*Your instructions*:
Quote the Henry Kissinger obituary text word for word, everything from "Kissinger was active" down to "of the world.".

*Source document*:
______
Henry Kissinger, former US secretary of state and one of the most controversial Americans of the twentieth century, has died at the age of 100 in Connecticut. Kissinger's death was reported by Kissinger Associates, Inc in a statement. Kissinger's legacy remains intertwined with the death toll of several million during America's humiliating defeat in the Vietnam War and his ability to establish Washington-Beijing ties through an astute blend of people-to-people ties and covert interactions of unprecedented natures in the early 1970s.

Kissinger died at his home in Connecticut, Kissinger Associates said. He was awarded Nobel Peace Prize "for jointly having negotiated a cease-fire in Vietnam in 1973".

Kissinger was active during his last months and attended meetings in the White House, where he was revered even in unofficial capacities. In July 2023, he made a surprise visit to Beijing to meet Chinese President Xi Jinping, a diplomatic opening he helped open up nearly five decades ago, in one of the most significant geopolitical events of the twentieth century. 

The scholar-turned-diplomat advised a dozen US Presidents, from John F. Kennedy to the current President Joe Biden. A German-Jewish refugee in the United States, Kissinger is celebrated, reviled, and denounced in different parts of the world. 

Kissinger often trampled upon the purported American values, Washington officially advocated during and even after the Cold War, to meet American interests. 

Kissinger deployed ambition and intellect to remake the American relationship with the Soviet Union during the Cold War. His ability to put the notion that 'America has no permanent friends or enemies' into the geopolitical vogue of the twentieth century continues to mark Washington's present-day worldview. 

He is hailed as an ultra-realist who, for better or worse, transformed every diplomatic equation he touched. Between Kennedy and Biden, and from Vietnam to Iraq to Afghanistan, Kissinger's role remained indispensable to Washington's corridors of power, in every war waged by the US.
______
Records from a pointing dataset:
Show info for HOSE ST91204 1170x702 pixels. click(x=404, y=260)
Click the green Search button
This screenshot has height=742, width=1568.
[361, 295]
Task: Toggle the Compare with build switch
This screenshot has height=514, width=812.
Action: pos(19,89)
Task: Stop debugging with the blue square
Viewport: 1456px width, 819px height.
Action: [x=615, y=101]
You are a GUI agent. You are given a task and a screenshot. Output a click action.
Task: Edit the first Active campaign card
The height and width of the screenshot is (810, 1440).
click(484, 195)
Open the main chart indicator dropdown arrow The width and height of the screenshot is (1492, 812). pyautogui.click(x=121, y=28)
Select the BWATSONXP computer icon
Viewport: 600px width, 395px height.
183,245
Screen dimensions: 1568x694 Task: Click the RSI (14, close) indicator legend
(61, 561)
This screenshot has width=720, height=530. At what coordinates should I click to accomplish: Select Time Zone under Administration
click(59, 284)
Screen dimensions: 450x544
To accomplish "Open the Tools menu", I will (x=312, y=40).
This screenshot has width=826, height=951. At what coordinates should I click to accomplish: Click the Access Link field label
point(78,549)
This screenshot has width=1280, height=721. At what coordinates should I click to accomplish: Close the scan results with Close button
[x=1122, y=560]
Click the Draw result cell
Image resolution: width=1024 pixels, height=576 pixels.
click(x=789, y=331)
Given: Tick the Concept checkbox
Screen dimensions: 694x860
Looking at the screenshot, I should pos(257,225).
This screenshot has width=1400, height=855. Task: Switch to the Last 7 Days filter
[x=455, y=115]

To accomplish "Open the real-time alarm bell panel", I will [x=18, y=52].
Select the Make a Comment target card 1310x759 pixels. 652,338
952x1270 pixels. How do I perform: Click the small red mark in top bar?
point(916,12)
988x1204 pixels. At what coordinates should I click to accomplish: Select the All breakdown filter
______
*Full solution*:
Kissinger was active during his last months and attended meetings in the White House, where he was revered even in unofficial capacities. In July 2023, he made a surprise visit to Beijing to meet Chinese President Xi Jinping, a diplomatic opening he helped open up nearly five decades ago, in one of the most significant geopolitical events of the twentieth century. 

The scholar-turned-diplomat advised a dozen US Presidents, from John F. Kennedy to the current President Joe Biden. A German-Jewish refugee in the United States, Kissinger is celebrated, reviled, and denounced in different parts of the world.